March 21, 2007

Filed under: Uncategorized — ros @ 4:11 pm

After our last experiment in wild boar, I was keen to try and find a different cut of the meat which had all the flavour of the steaks  but none of the dryness. Slow cooked spare rib chops seemed to be the way to go and I was pleasantly suprised to find these were a third of the price of the steaks and only cost £3.20 for two reasonably sized chops at Borough Market.

I intended to braise them in a sauce slowly for two hours to get them tender. The problem was which sauce to use. I knew the orange, juniper and red wine combination had worked well before but I wanted to experiment more with the flavours of this meat before I started repeating old ideas.

When I’m trying out a new ingredient for the first time, I usually turn to the internet for guidance. Unfortunately the problem with ‘unusual’ foods is that not many people have tried them and good recipes are few and far between. Even something like wild boar, which has been eaten for centuries yields few useful results simply because it isn’t all that popular now.

The only recipe that caught my eye, one for boar chops with mustard, honey and apricot was a broken link :roll: . Well, at least I had an idea of what to try. I sent Goon out shopping for some apricot jam, dijon mustard and accompaniments for our meal.

I made a mixture of about 25% dijon mustard, 25% wholegrain mustard and 50% apricot jam.  On tasting this I decided it was sweet enough without any honey, so I just put the chops in a baking dish with some rosemary then poured over the glaze. The chops went in the oven for two hours at gas mark 3 while I made some potatoes dauphinoise.

It seems we found exactly what we were looking for in these chops. The meat melted in the mouth but had just as much flavour as the steaks. I’m really confused as to why these were cheaper than the steaks, which were verging on chewy even when tenderised and lightly cooked. Could it just be the extra cooking time?

The only thing that went wrong for this dish was the presentation. Thinking carefully about the visual aesthetics as well as the flavours, I decided that red cabbage with juniper would be the best accompaniment. I instructed Goon to get either this, savoy cabbage or another green vegetable of his choice if he couldn’t find any. Goon came back with white cabbage. So both accompaniments to this dish were rather pallid and the plate as a whole was not very photo worthy.

But here is a picture of the cooked glazed chop anyway.  

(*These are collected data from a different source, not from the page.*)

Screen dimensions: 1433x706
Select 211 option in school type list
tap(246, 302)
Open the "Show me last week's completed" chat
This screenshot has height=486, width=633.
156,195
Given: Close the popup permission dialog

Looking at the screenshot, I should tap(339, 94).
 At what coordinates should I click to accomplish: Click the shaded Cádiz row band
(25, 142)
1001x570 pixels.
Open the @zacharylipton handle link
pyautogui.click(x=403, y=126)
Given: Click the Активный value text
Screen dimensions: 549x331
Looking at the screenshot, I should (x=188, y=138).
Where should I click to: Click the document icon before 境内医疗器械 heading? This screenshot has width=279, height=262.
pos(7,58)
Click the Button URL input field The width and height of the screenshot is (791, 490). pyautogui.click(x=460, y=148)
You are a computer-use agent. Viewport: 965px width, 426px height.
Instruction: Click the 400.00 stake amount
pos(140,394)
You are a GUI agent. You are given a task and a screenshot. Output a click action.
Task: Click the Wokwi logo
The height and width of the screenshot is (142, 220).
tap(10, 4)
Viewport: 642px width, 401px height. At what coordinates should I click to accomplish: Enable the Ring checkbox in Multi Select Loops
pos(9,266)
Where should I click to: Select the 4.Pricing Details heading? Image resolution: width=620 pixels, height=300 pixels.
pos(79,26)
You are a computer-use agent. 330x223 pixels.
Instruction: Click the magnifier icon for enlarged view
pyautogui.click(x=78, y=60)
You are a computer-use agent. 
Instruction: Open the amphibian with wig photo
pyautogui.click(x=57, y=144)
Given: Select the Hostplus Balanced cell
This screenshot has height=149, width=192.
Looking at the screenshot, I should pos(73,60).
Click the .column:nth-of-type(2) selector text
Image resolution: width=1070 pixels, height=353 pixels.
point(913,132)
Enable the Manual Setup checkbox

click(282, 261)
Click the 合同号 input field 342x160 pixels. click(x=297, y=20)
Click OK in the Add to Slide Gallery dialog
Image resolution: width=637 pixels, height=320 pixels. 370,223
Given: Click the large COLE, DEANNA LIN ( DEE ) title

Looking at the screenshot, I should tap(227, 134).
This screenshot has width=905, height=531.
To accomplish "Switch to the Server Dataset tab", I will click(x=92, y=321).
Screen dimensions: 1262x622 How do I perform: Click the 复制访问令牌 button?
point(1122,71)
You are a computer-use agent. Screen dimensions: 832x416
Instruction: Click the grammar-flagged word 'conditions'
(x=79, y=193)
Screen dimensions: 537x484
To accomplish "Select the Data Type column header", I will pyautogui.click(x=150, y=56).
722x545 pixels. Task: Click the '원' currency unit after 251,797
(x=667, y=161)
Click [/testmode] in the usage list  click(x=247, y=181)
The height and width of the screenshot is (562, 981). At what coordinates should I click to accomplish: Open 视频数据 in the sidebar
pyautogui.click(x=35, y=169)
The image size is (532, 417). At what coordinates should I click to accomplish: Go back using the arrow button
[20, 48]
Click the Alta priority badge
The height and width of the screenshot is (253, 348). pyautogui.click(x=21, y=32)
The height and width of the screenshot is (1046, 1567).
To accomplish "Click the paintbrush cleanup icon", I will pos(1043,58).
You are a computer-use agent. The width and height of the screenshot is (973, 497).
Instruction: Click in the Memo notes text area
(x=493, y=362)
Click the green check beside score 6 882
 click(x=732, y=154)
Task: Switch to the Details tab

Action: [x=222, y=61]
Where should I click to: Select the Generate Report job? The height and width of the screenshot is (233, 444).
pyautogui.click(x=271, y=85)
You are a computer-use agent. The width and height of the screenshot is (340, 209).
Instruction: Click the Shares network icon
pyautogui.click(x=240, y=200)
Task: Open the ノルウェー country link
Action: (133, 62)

mustard and apricot glazed wild boar chop


  1. Hey ros - the boar looks delicious. what kind of spuds did you use for your dauph? i’ve done it with both waxy and floury so far, and even though most recipes recommind waxy, i think i prefer floury.

    Comment by Schmoofaloof — March 23, 2007 @ 12:43 pm

  2. Ros, this looks seriously good. I really enjoyed meeting you and Andrew today. Thanks for the fun.